Shibayama Y, Fujimori T, Nguyen G, Hirose T, Totsune K, Ichihara A, Kitada K, Nakano D, Kobori H, Kohno M, Masaki T, Suzuki Y, Yachida S, Nishiyama A - Sci Rep (2015)

Bottom Line: Plasma s(P)RR levels were significantly (P < 0.0001) higher in patients with PDAC than in healthy matched controls.Loss of (P)RR induced apoptosis of human PDAC cells.This is the first demonstration that (P)RR may be profoundly involved in ductal tumorigenesis in the pancreas.

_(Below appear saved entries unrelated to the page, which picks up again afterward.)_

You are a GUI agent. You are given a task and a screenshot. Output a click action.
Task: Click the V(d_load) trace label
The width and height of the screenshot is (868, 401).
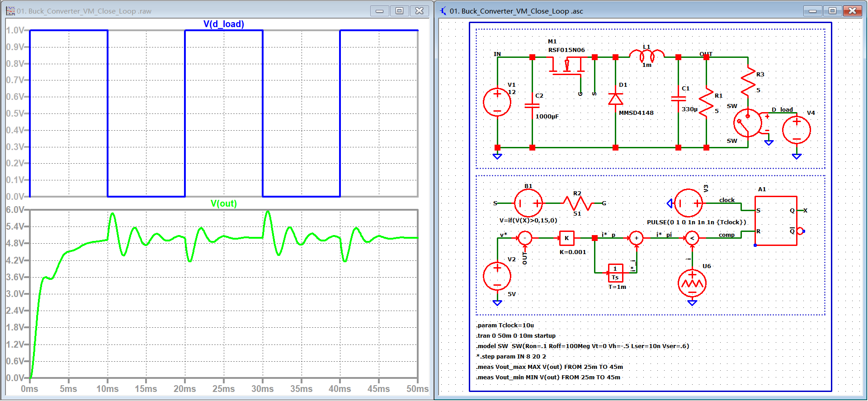[223, 24]
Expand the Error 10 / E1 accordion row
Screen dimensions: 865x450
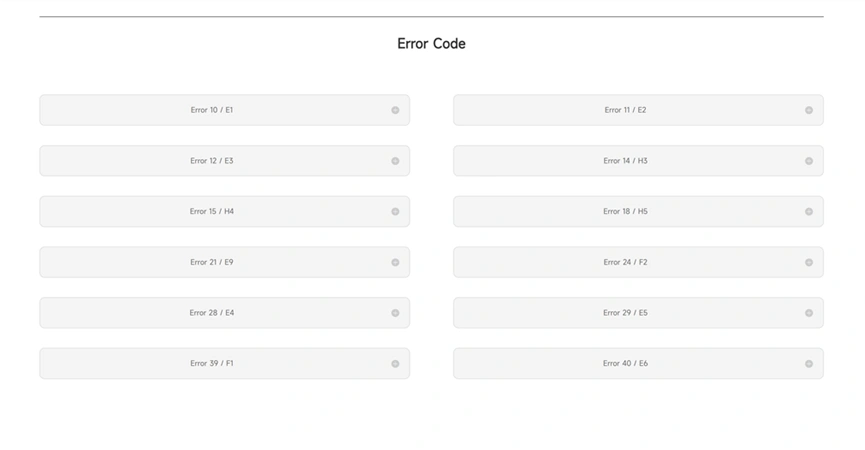(225, 110)

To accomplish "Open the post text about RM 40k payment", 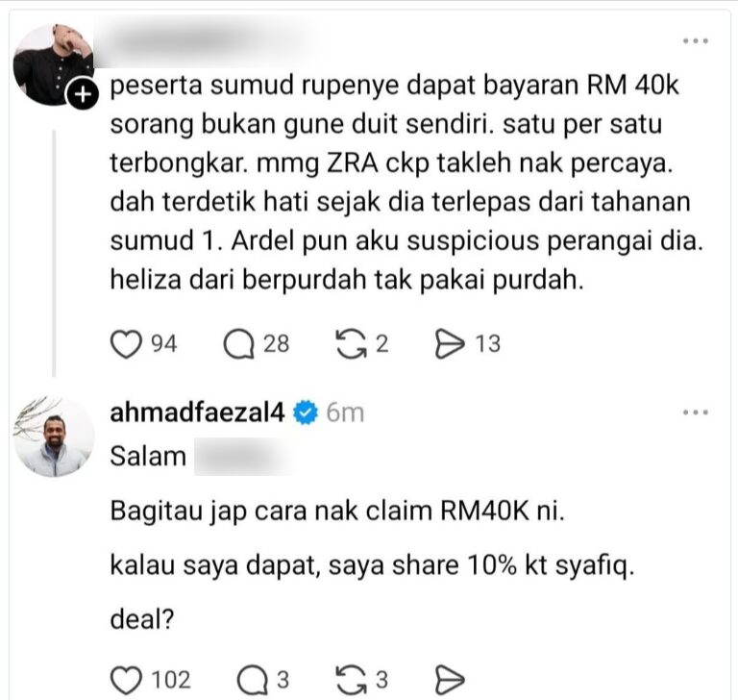I will coord(406,183).
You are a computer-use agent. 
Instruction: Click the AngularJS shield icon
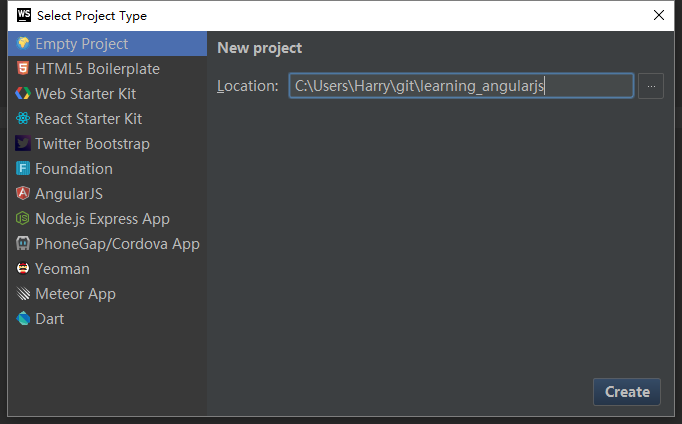[x=23, y=194]
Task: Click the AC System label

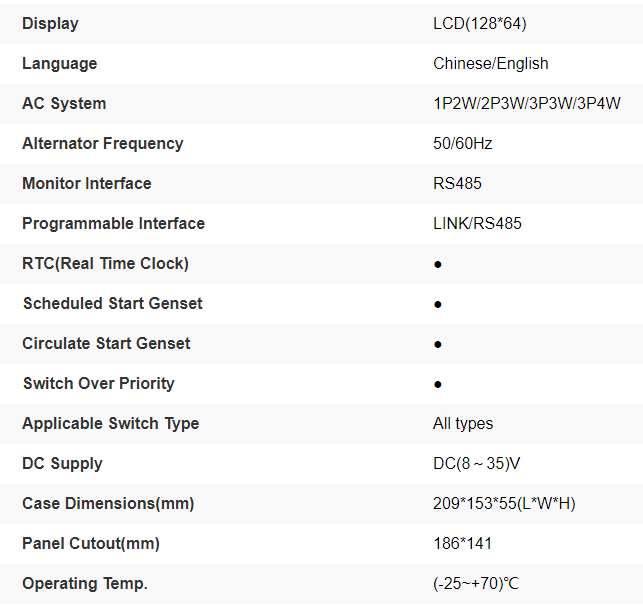Action: [x=64, y=103]
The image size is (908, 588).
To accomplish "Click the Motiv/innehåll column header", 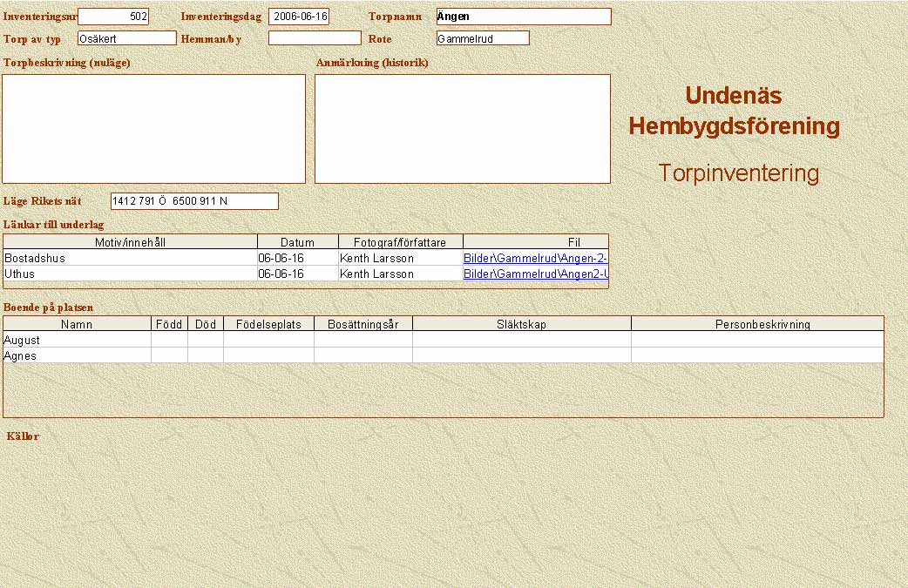I will (130, 242).
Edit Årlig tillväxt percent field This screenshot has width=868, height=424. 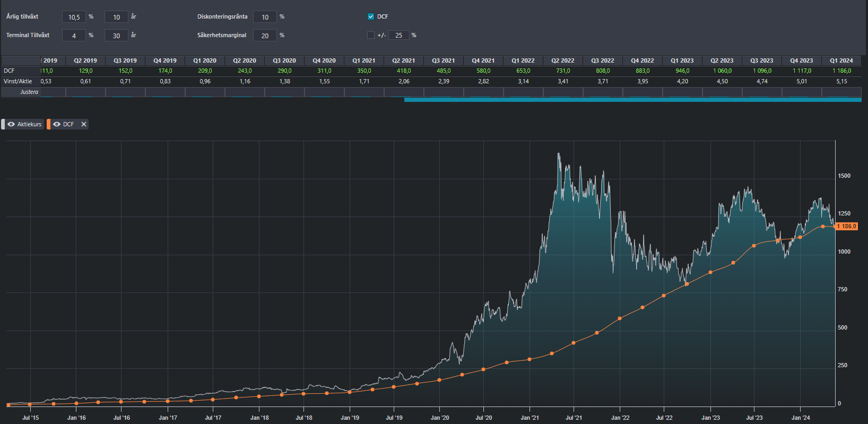[x=74, y=17]
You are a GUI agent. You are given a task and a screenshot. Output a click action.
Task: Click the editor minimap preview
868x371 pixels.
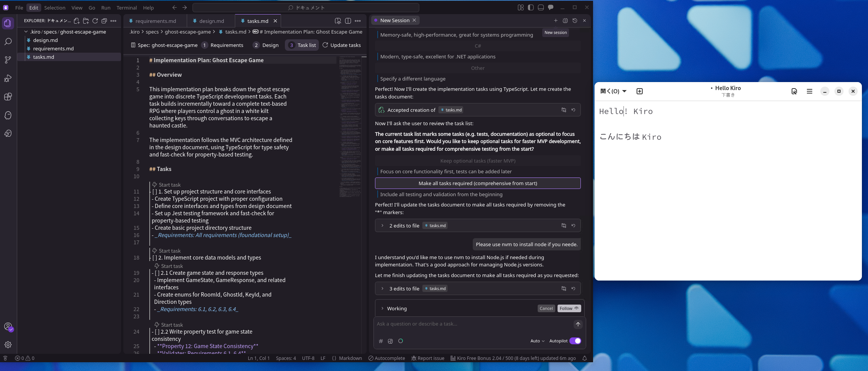[350, 126]
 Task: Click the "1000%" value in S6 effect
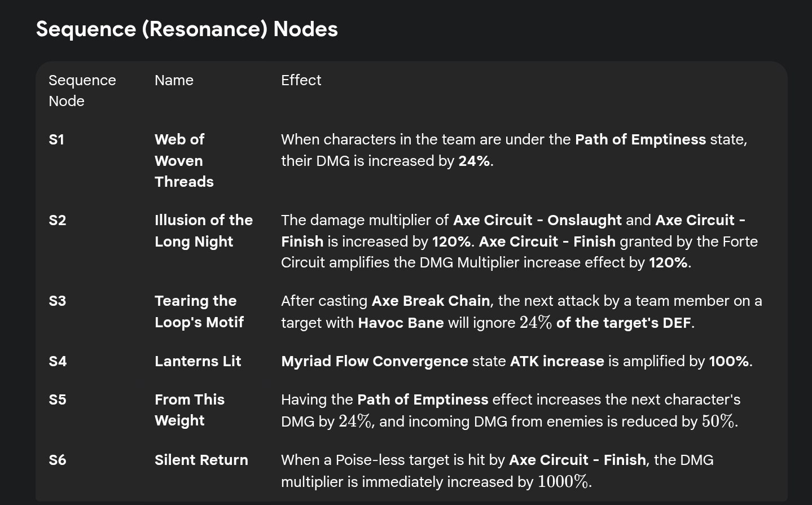[563, 482]
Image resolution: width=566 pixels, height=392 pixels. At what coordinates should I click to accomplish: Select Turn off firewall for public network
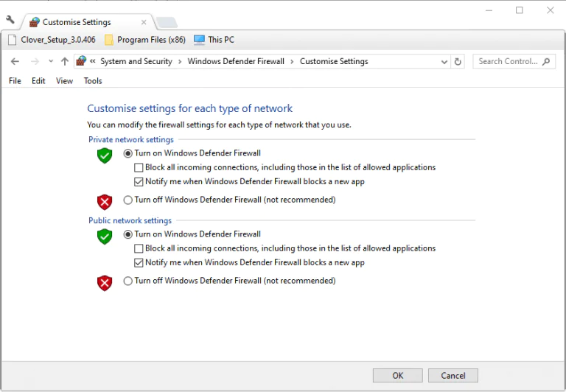[x=128, y=281]
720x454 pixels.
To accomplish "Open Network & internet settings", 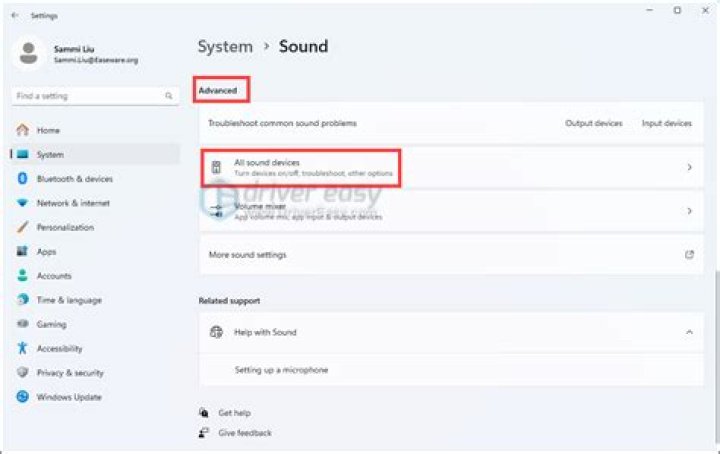I will coord(73,203).
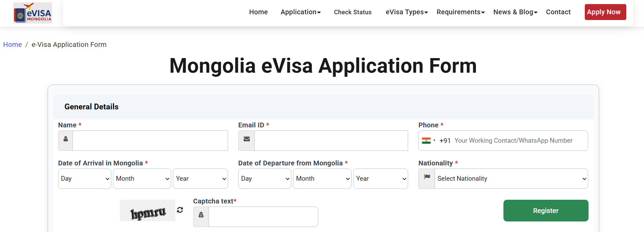Open the departure Year dropdown
This screenshot has height=232, width=644.
pos(381,179)
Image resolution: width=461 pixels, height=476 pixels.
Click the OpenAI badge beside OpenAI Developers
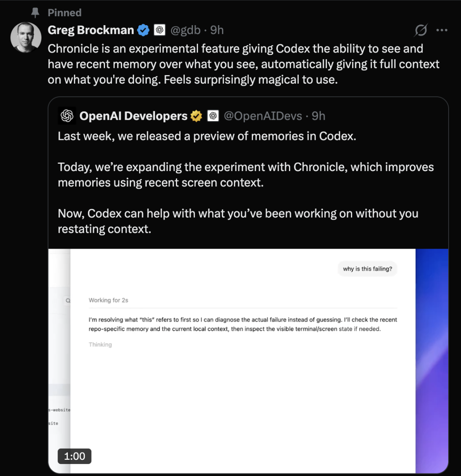(213, 116)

View Article: PubMed Central - PubMed

Affiliation: Department of Pharmacology, Faculty of Medicine, Kagawa University, Kagawa 761-0793, Japan.

ABSTRACT
Although Wnt/β-catenin signaling is known to be aberrantly activated in PDAC, mutations of CTNNB1, APC or other pathway components are rare in this tumor type, suggesting alternative mechanisms for Wnt/β-catenin activation. Recent studies have implicated the (pro)renin receptor ((P)RR) is related to the Wnt/β-catenin signaling pathway. We therefore investigated the possible role of (P)RR in pancreatic carcinogenesis. Plasma s(P)RR levels were significantly (P < 0.0001) higher in patients with PDAC than in healthy matched controls. We also identified aberrant expression of (P)RR in premalignant PanIN and PDAC lesions and all the PDAC cell lines examined. Inhibiting (P)RR with an siRNA attenuated activation of Wnt/β-catenin signaling pathway and reduced the proliferative ability of PDAC cells in vitro and the growth of engrafted tumors in vivo. Loss of (P)RR induced apoptosis of human PDAC cells. This is the first demonstration that (P)RR may be profoundly involved in ductal tumorigenesis in the pancreas.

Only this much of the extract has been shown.